■ **DESCRIPTION OF THE TASK**: The answer is the line with "How do I perform: Open" and every line after it to the end of the listing, retyped exactly. Pictures do not belong in it.
========================================
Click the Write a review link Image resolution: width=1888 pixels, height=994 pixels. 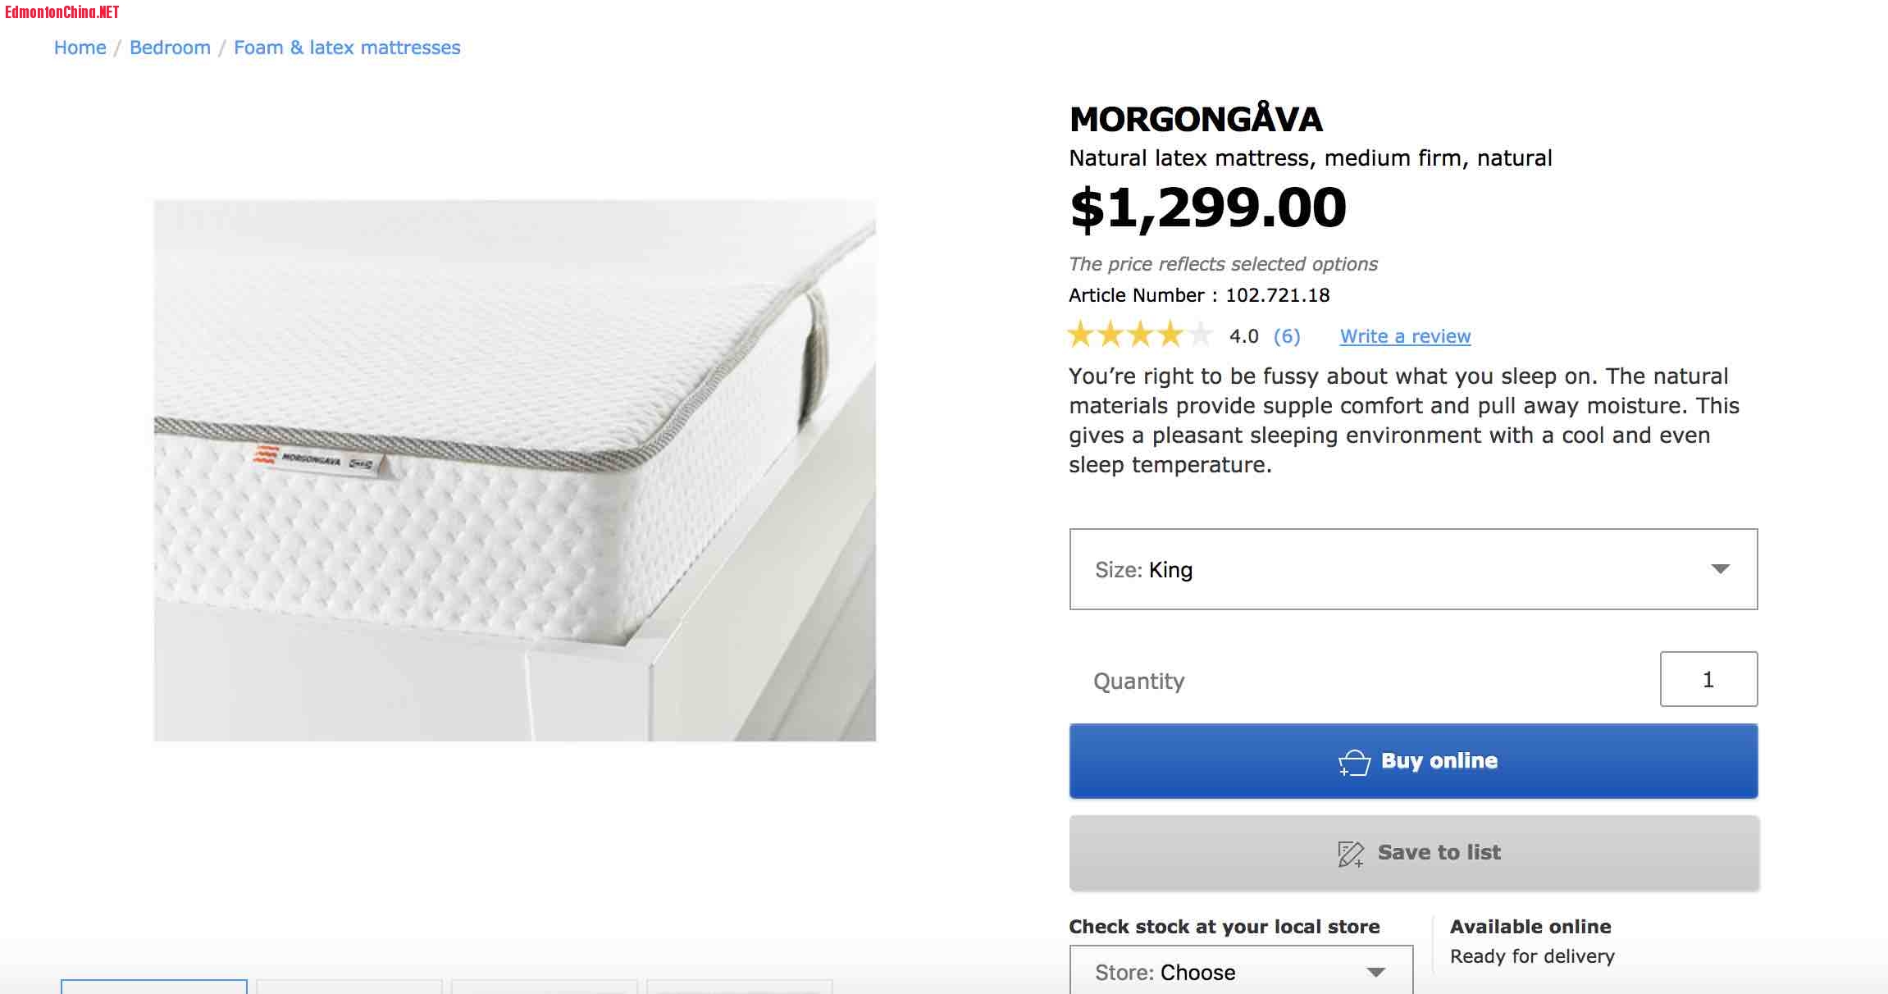tap(1405, 336)
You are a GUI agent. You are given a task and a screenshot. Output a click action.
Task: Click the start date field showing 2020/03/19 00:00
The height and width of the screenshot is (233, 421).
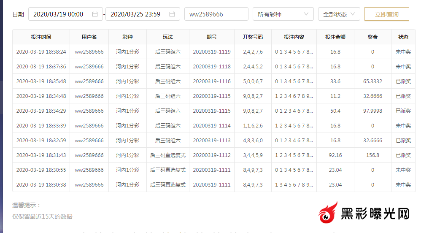click(59, 14)
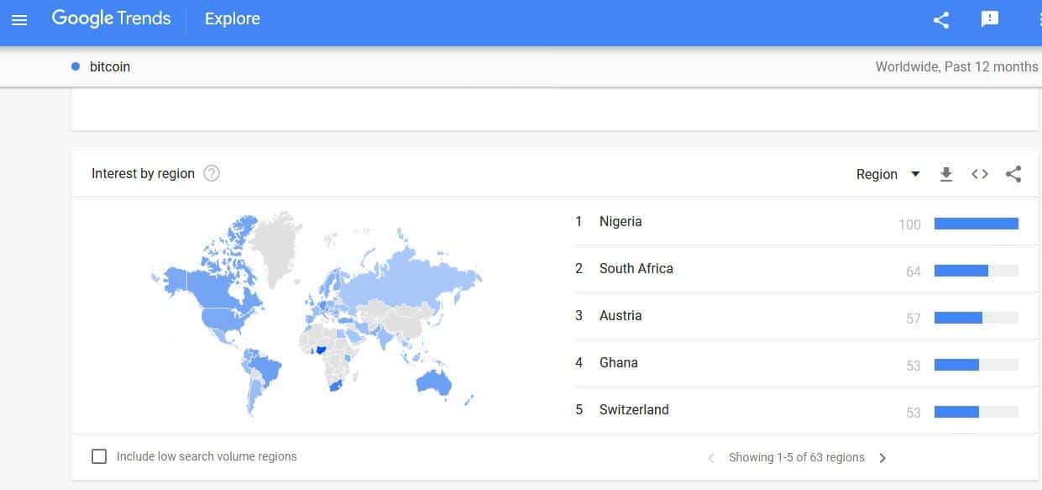Click the Explore section label
The image size is (1042, 490).
232,18
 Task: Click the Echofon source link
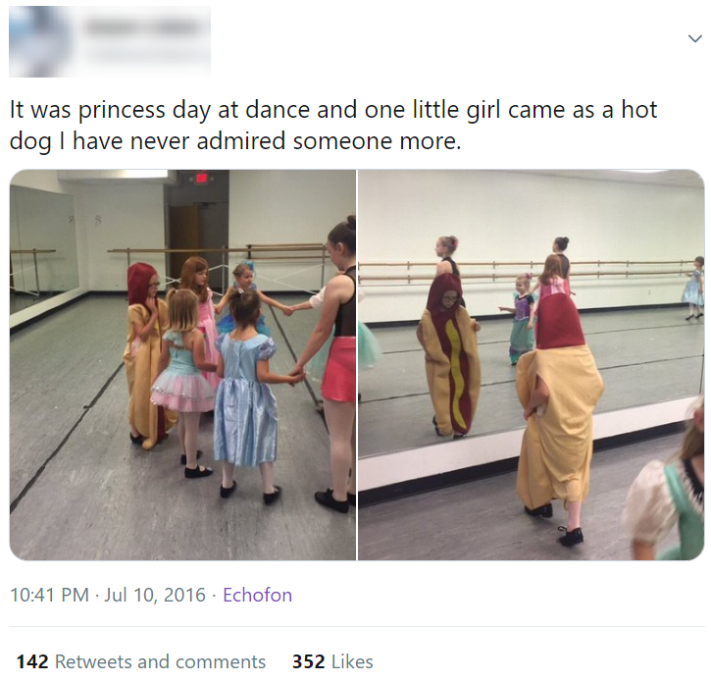pyautogui.click(x=257, y=595)
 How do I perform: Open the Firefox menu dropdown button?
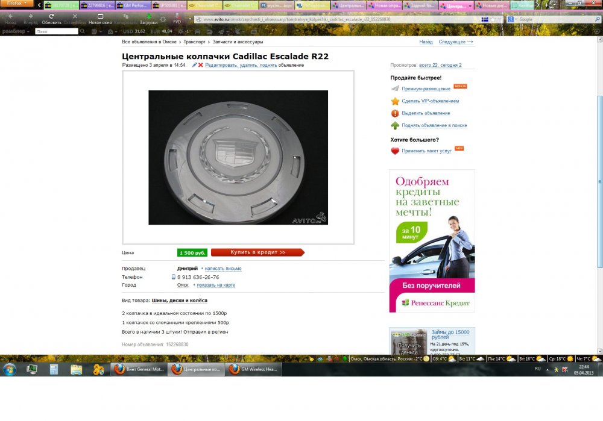(x=17, y=4)
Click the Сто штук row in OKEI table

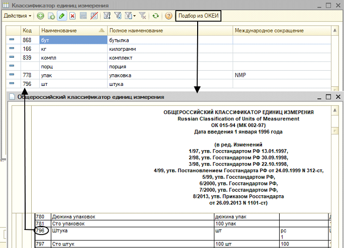[63, 243]
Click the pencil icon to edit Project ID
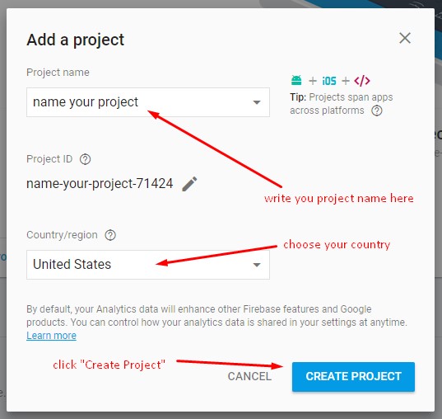442x419 pixels. point(189,184)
========================================
■ **SOLUTION FOR THIS TASK**:
 How do I perform: Open the Firefox menu dropdown button?
(x=17, y=4)
Click the Сто штук row in OKEI table

[63, 243]
Click the pencil icon to edit Project ID
442x419 pixels. point(189,184)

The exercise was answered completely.